The zombies are created right under the nose of Kate Grable, a wannabe doctor who manages the Ace bandages and EpiPens for the totally awful football team at her high school. The job also gives her important proximity to Aaron, the untalented the totally adorable quarterback. After Kate says heck no to injecting players with some mysterious vials of liquid, the Coach does it himself and – boom – zombie football players.

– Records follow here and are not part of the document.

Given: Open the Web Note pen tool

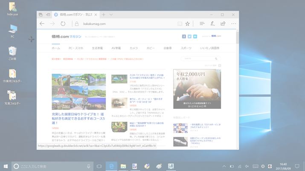Looking at the screenshot, I should tap(212, 24).
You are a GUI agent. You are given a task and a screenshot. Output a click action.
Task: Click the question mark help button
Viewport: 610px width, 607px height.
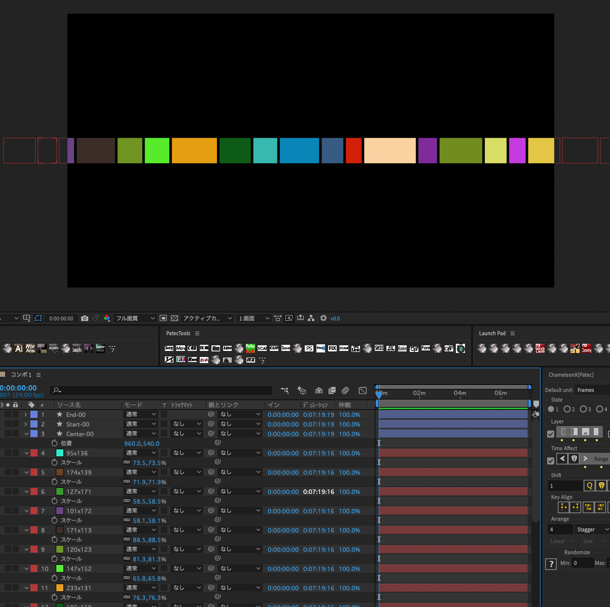point(551,564)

The change comes on kind of gradually and in some cases, it’s hard to notice. Until fingers come loose and feet start flying. Oh, and until the newly minted zombies start supping on human flesh. But Kate does notice and – having lost part of a lip to a linebacker – she plunges in to unravel the medical mystery and try to save the day.

Random Thoughts

This is far more of a campy, fun read than a hard-hitting, award-winning novel. However, I absolutely give it my personal award for Awesome Cover Art on a YA Book. I mean come on, look at those lips!

 

“Poison” by Bridget Zinn April 2, 2013

Filed under: Fantasy,Fiction,Young Adult — hilariouslibrarian @ 11:41 am
Tags: , , , , ,
Poison

Images courtesy of GoodReads.com

The Facts

288 pages; published March 2013

The Basics

Kyra is on the run after a failed attempt to assassinate her best friend and the future queen of Mohr. As a Master Potioner and weapons expert who never, never misses, Kyra knows the attempt on her friend’s life should not have failed. And she knows – as only she can know – that Mohr will be destroyed if she doesn’t find the princess and finish the job. If only her life weren’t being complicated by the entire kings guard, one awfully cute little pig, and one distractingly handsome traveler named Fred who keeps wandering into her path.

Booktalk

Kyra is really just like any other 16-year-old girl. Except that she’s a super-clever and resourceful potions master. And a weapons expert that never misses (well, there was that one time …) Oh, and the best friend of the princess of the Kingdom of Mohr who Kyra recently tried to kill for very good reasons that no one else knows about.

But she missed (how did that happen, again?), which turned Kyra into a fugitive, on the run from the king’s army and just about everyone else. Her only companion is her weapons, her wit, her potioner’s bag, and a seeker pig that just couldn’t be cuter. Also, there is the matter of the devastatingly handsome Fred and his dog Langley who keep appearing out of nowhere and hanging around.

In fact, Kyra isn’t much like any other girl or anyone you’ve ever met or read about. Which is why readers – especially those looking for good, clean fantasy – should rush to get their hands on the non-stop action, witty fun, and wild twists and turns of Poison.

Random Thoughts

  • The sad part of this very enjoyable book is that the author died at the age of just 31 and did not live to see its publication. Her friends and fellow authors have championed her legacy in an amazing and touching way. I offer my thanks to Inara Scott – author The Talents and The Marked – for recommending it.
  • If I had better aim, I can think of times when I would love to have some of Kyra’s throwing needles dipped in Doze.